══ Extracted entries

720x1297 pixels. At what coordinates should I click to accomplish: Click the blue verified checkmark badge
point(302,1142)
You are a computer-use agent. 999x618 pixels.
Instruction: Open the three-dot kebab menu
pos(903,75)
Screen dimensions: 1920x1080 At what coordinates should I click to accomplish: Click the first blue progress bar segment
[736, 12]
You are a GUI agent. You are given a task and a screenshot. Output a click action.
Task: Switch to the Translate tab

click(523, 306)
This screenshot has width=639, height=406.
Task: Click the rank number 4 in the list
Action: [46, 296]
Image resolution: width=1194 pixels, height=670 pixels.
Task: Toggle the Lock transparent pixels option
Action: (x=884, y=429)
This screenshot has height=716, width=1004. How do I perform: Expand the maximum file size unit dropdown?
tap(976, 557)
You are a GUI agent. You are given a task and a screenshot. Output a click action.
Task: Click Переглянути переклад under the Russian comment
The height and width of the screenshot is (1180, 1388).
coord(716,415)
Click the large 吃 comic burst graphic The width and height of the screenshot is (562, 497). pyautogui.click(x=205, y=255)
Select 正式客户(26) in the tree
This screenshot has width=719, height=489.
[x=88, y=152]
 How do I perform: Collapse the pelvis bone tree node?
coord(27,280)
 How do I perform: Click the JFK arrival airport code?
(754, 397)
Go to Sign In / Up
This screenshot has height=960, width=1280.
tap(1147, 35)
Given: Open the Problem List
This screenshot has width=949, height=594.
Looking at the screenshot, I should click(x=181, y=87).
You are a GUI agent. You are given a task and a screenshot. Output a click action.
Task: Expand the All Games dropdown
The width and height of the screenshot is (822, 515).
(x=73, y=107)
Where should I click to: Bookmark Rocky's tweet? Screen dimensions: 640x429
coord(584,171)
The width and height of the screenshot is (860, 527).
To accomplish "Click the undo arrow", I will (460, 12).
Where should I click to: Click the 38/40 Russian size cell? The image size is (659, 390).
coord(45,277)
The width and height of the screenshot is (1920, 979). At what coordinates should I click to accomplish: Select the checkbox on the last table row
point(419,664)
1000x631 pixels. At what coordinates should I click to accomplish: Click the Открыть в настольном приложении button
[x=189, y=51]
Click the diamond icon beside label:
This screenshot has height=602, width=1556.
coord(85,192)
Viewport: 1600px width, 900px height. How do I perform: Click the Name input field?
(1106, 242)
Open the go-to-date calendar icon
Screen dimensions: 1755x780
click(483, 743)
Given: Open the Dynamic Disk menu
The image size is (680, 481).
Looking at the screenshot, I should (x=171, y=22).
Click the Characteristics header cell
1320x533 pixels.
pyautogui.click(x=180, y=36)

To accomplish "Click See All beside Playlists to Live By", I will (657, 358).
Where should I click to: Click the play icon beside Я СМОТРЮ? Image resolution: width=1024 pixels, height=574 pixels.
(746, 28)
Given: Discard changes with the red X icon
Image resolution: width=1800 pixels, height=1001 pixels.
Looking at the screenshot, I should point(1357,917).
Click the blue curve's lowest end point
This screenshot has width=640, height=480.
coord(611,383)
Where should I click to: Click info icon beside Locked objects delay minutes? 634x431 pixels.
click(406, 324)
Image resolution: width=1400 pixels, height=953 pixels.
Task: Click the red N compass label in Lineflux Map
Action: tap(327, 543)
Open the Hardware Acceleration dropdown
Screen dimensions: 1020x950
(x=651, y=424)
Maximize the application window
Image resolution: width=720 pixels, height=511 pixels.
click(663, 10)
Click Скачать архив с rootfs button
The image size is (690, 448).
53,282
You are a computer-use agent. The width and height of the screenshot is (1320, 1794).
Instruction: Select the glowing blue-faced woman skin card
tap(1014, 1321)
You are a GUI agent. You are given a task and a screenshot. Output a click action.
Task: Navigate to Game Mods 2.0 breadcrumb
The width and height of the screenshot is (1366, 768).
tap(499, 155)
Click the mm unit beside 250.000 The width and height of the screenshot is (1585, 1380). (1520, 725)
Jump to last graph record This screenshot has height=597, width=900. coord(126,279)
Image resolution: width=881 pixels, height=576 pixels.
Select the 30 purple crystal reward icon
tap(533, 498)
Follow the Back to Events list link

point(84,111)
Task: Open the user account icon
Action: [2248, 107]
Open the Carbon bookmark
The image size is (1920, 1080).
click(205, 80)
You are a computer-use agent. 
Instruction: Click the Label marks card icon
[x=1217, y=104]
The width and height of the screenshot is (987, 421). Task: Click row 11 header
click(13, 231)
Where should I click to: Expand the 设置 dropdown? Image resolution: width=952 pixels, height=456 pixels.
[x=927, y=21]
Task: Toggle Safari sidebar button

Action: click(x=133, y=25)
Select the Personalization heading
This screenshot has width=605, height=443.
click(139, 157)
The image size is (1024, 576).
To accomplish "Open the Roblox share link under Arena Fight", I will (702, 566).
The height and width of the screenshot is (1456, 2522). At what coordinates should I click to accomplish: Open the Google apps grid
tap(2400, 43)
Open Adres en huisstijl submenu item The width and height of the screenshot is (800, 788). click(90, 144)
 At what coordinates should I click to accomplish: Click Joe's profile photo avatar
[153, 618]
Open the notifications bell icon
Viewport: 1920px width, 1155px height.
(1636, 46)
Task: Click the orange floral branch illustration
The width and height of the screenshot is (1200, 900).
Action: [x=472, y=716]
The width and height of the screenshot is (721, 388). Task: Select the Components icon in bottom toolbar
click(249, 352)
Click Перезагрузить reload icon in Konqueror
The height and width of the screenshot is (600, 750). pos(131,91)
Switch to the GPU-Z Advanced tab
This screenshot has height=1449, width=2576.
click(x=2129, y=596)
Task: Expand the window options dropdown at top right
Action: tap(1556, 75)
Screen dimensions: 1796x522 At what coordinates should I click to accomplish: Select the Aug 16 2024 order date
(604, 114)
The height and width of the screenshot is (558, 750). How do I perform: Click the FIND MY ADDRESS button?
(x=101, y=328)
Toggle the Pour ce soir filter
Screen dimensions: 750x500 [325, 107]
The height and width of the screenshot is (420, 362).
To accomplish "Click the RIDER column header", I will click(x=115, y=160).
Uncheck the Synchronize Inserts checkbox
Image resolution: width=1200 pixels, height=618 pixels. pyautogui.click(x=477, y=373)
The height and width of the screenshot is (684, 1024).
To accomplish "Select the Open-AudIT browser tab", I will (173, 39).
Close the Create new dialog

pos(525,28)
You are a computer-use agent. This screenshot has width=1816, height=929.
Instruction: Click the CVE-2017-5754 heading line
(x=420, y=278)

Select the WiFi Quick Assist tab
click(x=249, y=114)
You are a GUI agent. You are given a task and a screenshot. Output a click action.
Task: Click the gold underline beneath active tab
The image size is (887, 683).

════

Rewrite the stretch from the start of the material through the line containing "coord(27,280)", putting "GUI assistant" in place of "GUI agent" and leaving everything else unchanged.

» **Written solution**:
720x1297 pixels. At what coordinates should I click to accomplish: Click the blue verified checkmark badge
point(302,1142)
You are a computer-use agent. 999x618 pixels.
Instruction: Open the three-dot kebab menu
pos(903,75)
Screen dimensions: 1920x1080 At what coordinates should I click to accomplish: Click the first blue progress bar segment
[736, 12]
You are a GUI assistant. You are given a task and a screenshot. Output a click action.
Task: Switch to the Translate tab

click(523, 306)
This screenshot has width=639, height=406.
Task: Click the rank number 4 in the list
Action: [46, 296]
Image resolution: width=1194 pixels, height=670 pixels.
Task: Toggle the Lock transparent pixels option
Action: (x=884, y=429)
This screenshot has height=716, width=1004. How do I perform: Expand the maximum file size unit dropdown?
tap(976, 557)
You are a GUI assistant. You are given a task and a screenshot. Output a click action.
Task: Click Переглянути переклад under the Russian comment
The height and width of the screenshot is (1180, 1388).
coord(716,415)
Click the large 吃 comic burst graphic The width and height of the screenshot is (562, 497). pyautogui.click(x=205, y=255)
Select 正式客户(26) in the tree
This screenshot has width=719, height=489.
[x=88, y=152]
 How do I perform: Collapse the pelvis bone tree node?
coord(27,280)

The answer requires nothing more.